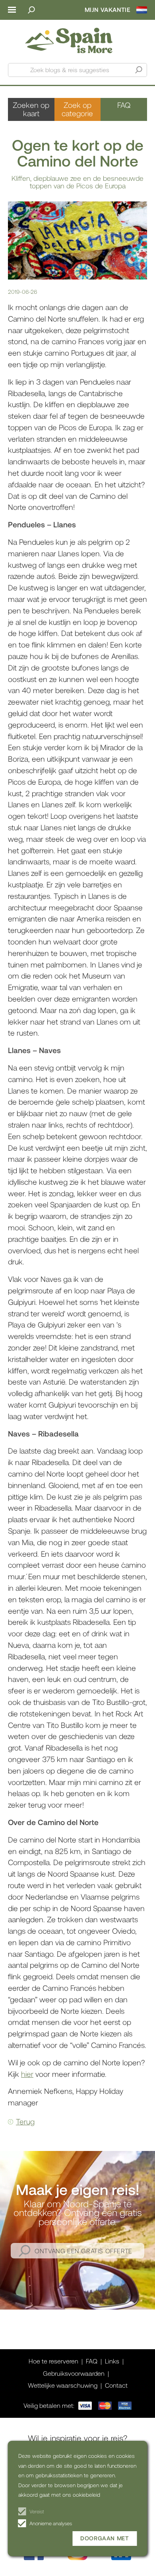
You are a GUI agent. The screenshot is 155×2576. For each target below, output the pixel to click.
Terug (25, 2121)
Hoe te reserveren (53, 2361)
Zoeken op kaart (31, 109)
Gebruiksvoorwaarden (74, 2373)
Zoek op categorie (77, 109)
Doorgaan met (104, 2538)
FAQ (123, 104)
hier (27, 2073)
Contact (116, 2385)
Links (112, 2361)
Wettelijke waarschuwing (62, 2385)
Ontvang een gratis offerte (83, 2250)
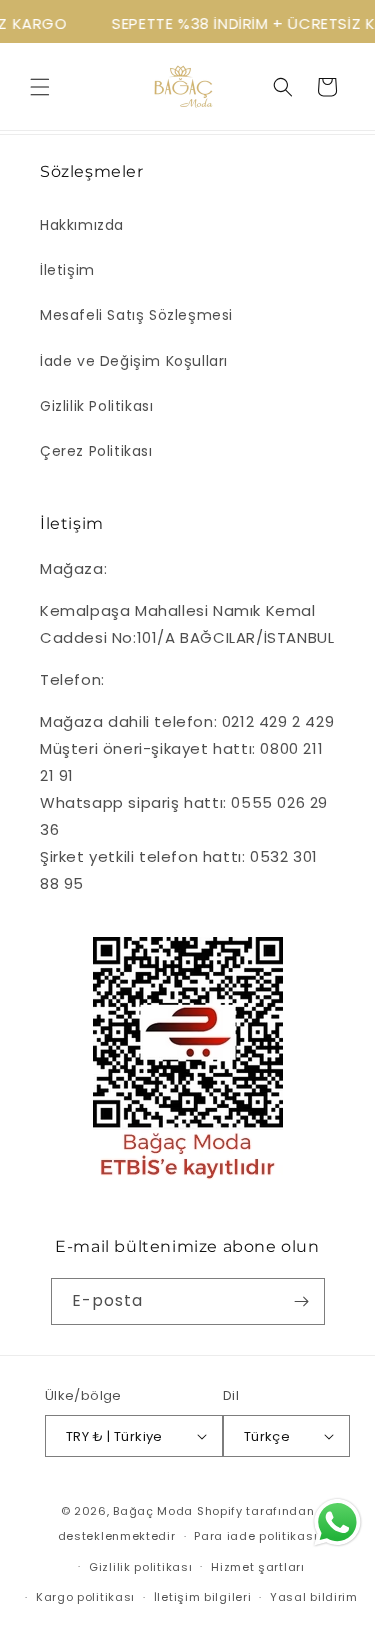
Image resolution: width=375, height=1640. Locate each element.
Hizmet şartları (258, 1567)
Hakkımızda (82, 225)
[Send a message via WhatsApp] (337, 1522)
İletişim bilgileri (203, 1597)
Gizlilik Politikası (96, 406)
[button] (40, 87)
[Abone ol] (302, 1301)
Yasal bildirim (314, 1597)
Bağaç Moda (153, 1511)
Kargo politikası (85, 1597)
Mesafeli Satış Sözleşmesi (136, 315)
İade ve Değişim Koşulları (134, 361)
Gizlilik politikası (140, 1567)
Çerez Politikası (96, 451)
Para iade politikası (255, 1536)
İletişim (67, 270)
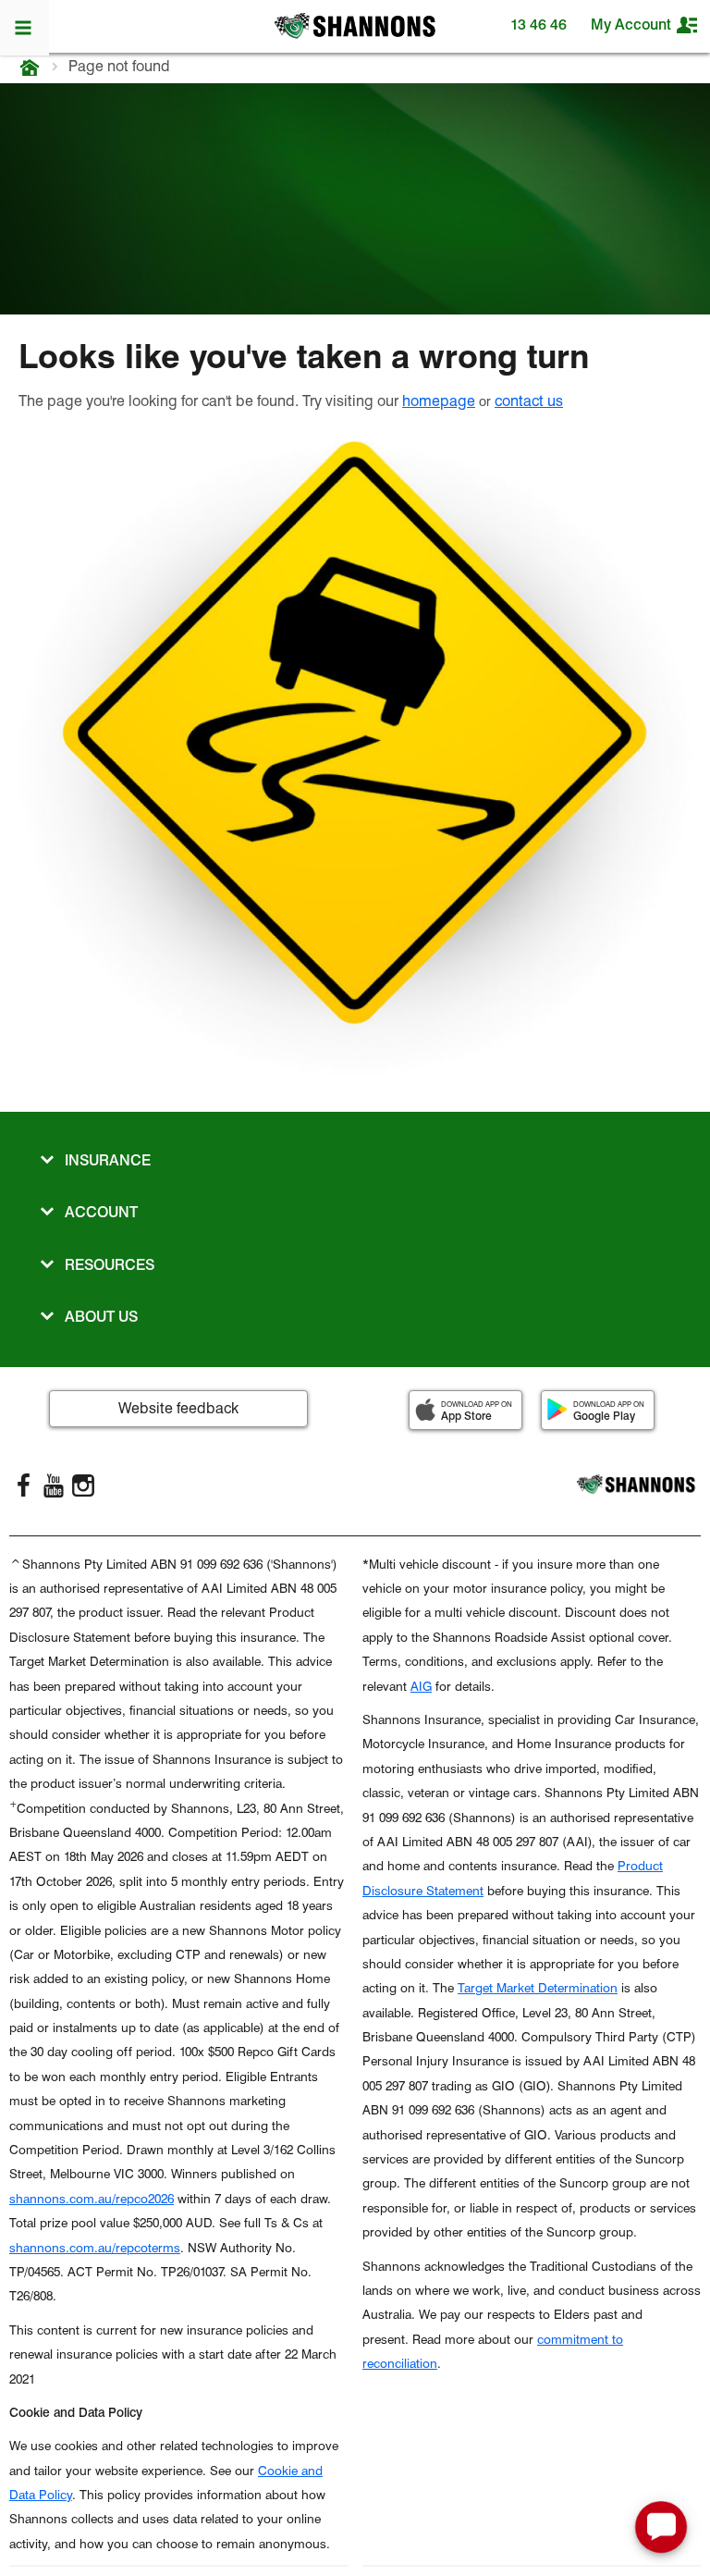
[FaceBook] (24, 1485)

━━━━━━━━━━

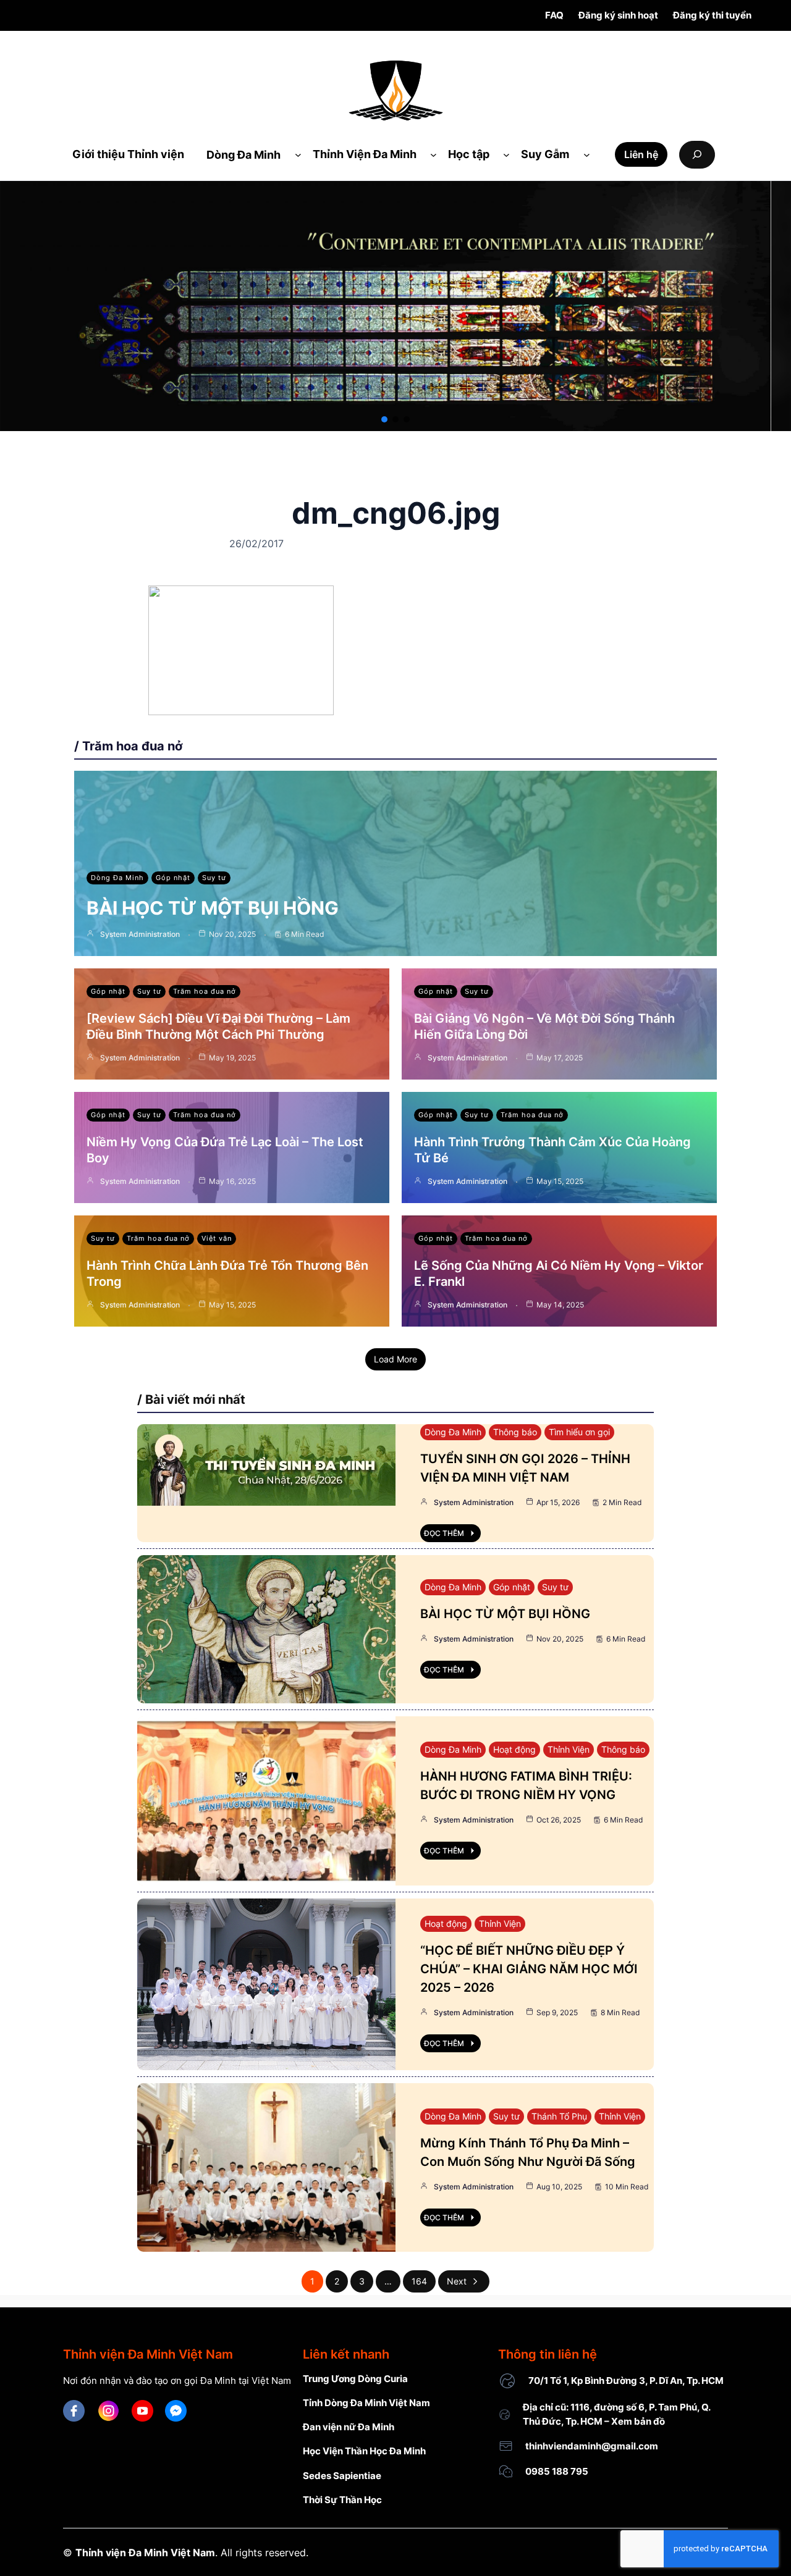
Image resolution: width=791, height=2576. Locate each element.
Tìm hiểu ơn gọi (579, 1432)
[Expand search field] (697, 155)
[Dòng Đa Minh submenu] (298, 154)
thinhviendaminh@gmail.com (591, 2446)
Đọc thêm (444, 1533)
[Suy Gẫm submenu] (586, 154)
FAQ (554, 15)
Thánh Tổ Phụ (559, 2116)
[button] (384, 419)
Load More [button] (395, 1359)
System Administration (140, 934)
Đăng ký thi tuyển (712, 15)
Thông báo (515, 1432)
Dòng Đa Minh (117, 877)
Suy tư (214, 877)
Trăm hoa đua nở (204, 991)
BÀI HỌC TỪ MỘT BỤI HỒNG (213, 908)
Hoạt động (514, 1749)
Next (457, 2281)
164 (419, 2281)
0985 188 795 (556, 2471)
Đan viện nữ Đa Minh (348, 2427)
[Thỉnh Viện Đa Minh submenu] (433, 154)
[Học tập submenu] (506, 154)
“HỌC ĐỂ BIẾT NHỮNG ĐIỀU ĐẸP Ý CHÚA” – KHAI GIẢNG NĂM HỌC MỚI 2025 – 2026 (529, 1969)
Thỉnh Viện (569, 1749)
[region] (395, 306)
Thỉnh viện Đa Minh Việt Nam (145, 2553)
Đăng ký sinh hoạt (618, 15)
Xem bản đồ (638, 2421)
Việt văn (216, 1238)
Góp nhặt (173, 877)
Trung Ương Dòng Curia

━━━━━━━━━━

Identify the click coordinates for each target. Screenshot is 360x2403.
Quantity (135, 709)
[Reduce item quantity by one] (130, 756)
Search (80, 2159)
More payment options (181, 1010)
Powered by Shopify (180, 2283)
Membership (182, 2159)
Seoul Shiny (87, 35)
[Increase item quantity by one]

━━━━━━━━━━

Problem to solve
Identify the lines in the records above that contain the word "target", then state how many there are and nothing more.

Expected output
2